Aristote : Plaisir et Vertu
« L’homme débauché désire toutes les choses agréables… et souffre quand il en est privé. » — Aristote, jamais sentimental, taille dans le vif de la faiblesse.

Unknown — "Head of a Woman" (300–200 BCE), CC0
Le plaisir—tenir la laisse, ou se faire traîner.
Aristote, dans l’Éthique à Nicomaque (Livre VII.8), écrit : «Ὁ ἀκόλαστος πάντων ἡδέων ἐπιθυμεῖ καὶ λυπεῖται ἐὰν αὐτῶν στερηθῇ.» — «L’homme débauché désire toutes les choses agréables… et souffre quand il en est privé.» Pour lui, l’addiction était l’ennemie de la liberté.

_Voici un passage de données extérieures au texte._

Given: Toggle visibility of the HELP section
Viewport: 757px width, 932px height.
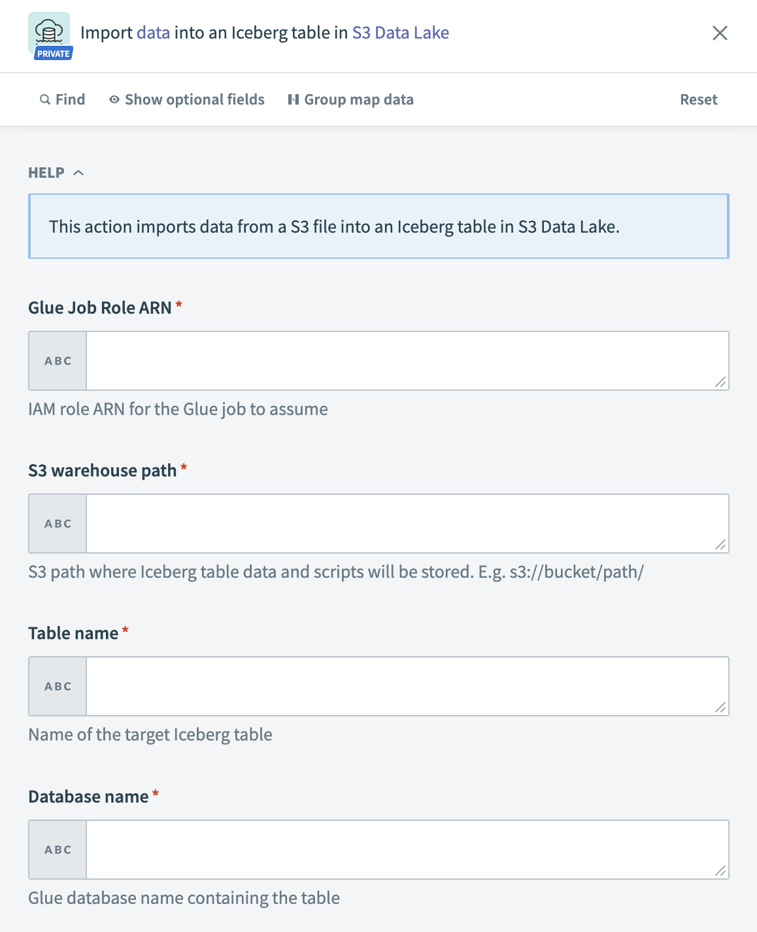Looking at the screenshot, I should 80,173.
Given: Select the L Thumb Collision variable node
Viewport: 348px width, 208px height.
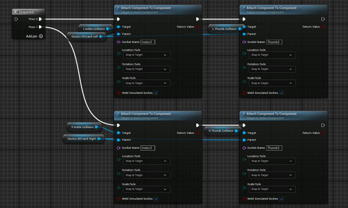Looking at the screenshot, I should 224,29.
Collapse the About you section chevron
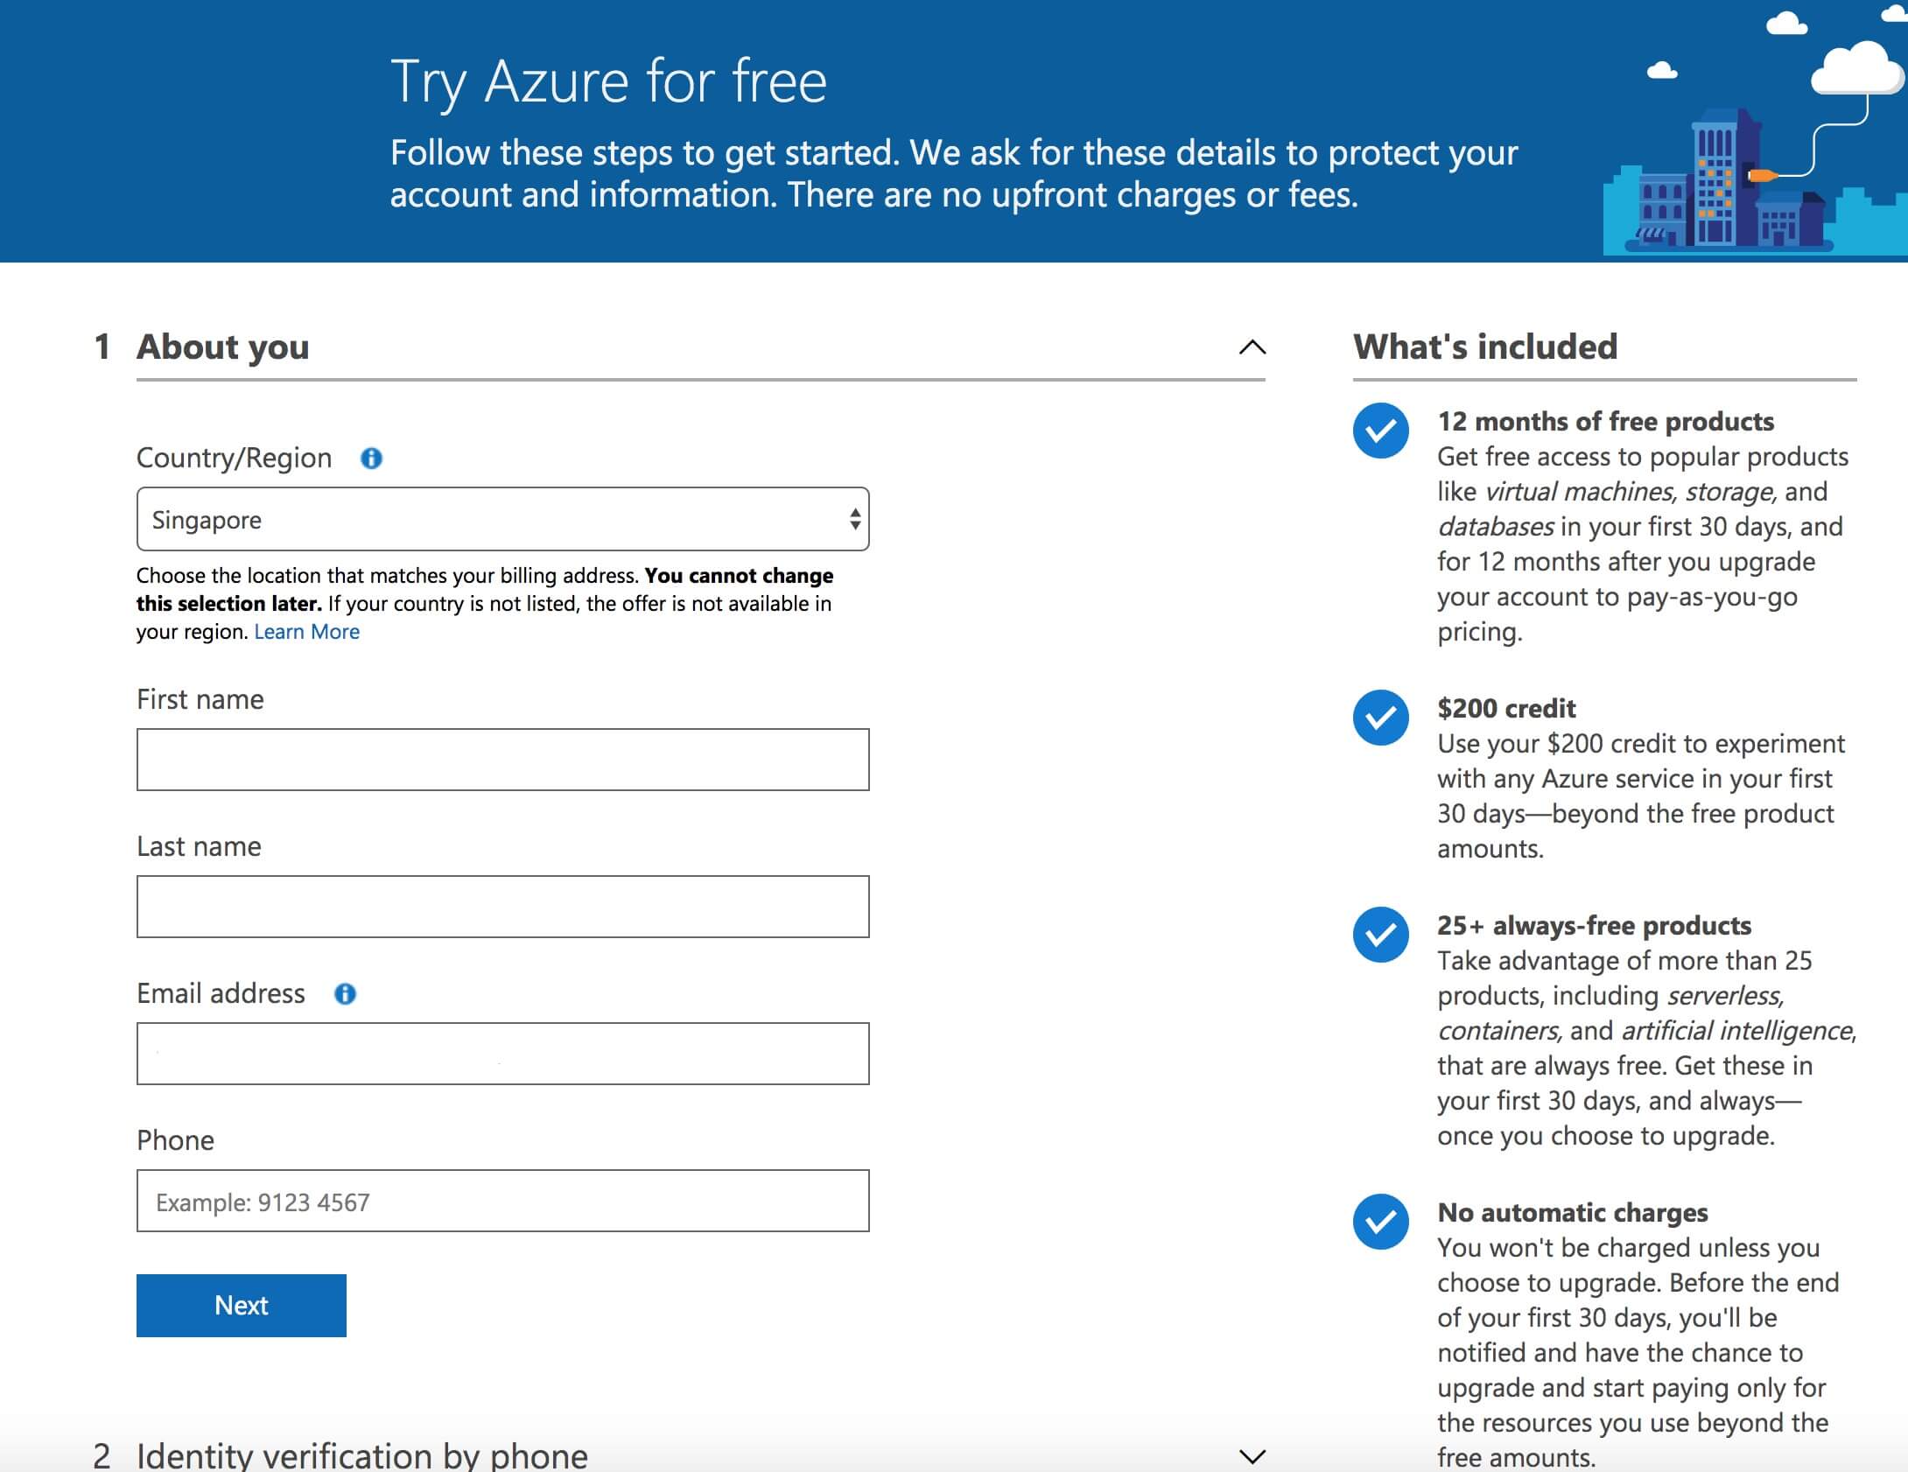 [1252, 347]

L’ordonnance d’Aristote pour la liberté.
La vertu n’exigeait pas de rejeter le plaisir, mais de ne pas en être l’esclave. Aristote pensait que la discipline permet de profiter des bonnes choses—nourriture, amitié, repos—sans être prisonnier du désir. Le vrai plaisir, disait-il, c’est choisir, pas courir après.
Pour Aristote, la vertu n’était pas une question de privation. Il fallait dresser le désir, pour que le plaisir ne devienne pas notre geôlier. Sa leçon : seuls les disciplinés peuvent savourer le monde sans crainte.